**THE EXERCISE**
Reproduce the part of the film review below that runs from "The jewel looks" up to and including "been threatening him.".

**PASSAGE SHOWN**
I wonder if anybody has ever truly enjoyed playing charades. For a dinner party they’re throwing, wealthy couple Morgan Wallace and Dorothy Tree have arranged an unusual twist on it called “Indications”. These will be rather elaborate set-ups, each of which are meant to to represent the title of a book, movie or song. The first round we see has four tuxedo-clad men seated, each with a different long-handled item and pretending to row. At some interval, the men will hiccup in unison. This is the hint for The Vulgar Boatmen. The sketch is a drama where Wallace plays the secret lover of Tree, only to be shot dead by her husband, played by Craig Reynolds. Wallace does a stellar of job of playing dead, because a shot from a gun other than the one Reynolds was holding kills him. I can’t remember what Karloff correctly guesses the skit was about, but I think he should have guessed it is 1939’s The Mystery of Mr. Wong, because this is where that happens.
This is the second of five pictures where Karloff plays the titular detective. Once again, he is in makeup to make his eyes more “Asian”. That said, I have seen so many offensive portrayals of Asians in other films of this era as to make this portrayal seem like flattery in comparison. At least he does not attempt an accent, and there’s no transposing of l’s and r’s.
Wallace had expressed fears for his life to Karloff earlier that same day. He has received a death threat he believes is related to him taking possession of a jewel stolen from a museum in Nanking during the “looting” of Nanking. If I’m thinking of the same horrific event which happened, there is good reason that is often referred to as the “rape of Nanking”.
The jewel looks like a golf-ball-sized sphere of jade and is poetically named “The Eye of the Daughter of the Moon”. It is supposedly a cursed object, bringing death to those who possess it. Wallace puts in his safe after showing it to Karloff. Also stored there is an sealed envelope which Wallace says contains a piece of paper upon which he has written the name of the person he believes responsible for this threat. Karloff’s detective may be a genius, but he is polite to a fault, as he doesn’t tell Wallace to just stop bullshitting and just tell him who he thinks has been threatening him.
Once Wallace is dead, both the jewel and the letter conveniently go missing. Assisting Karloff on the case is fellow detective Holmes Herbert, who says of the jewel: “It is worth a fabulous sum of money”. Wow, just think what that extremely vaguely defined value would be today once adjusted for unspecified inflation.

**DATASET EXCERPT**
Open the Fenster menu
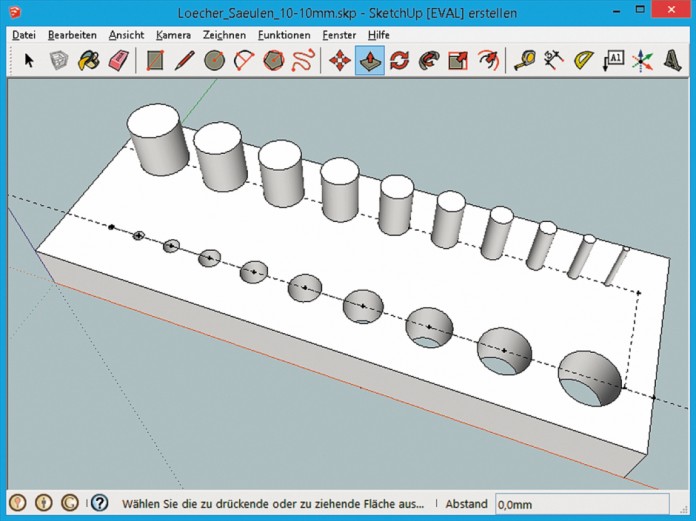 [x=339, y=35]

**RESPONSE TO THIS EXERCISE**
The jewel looks like a golf-ball-sized sphere of jade and is poetically named “The Eye of the Daughter of the Moon”. It is supposedly a cursed object, bringing death to those who possess it. Wallace puts in his safe after showing it to Karloff. Also stored there is an sealed envelope which Wallace says contains a piece of paper upon which he has written the name of the person he believes responsible for this threat. Karloff’s detective may be a genius, but he is polite to a fault, as he doesn’t tell Wallace to just stop bullshitting and just tell him who he thinks has been threatening him.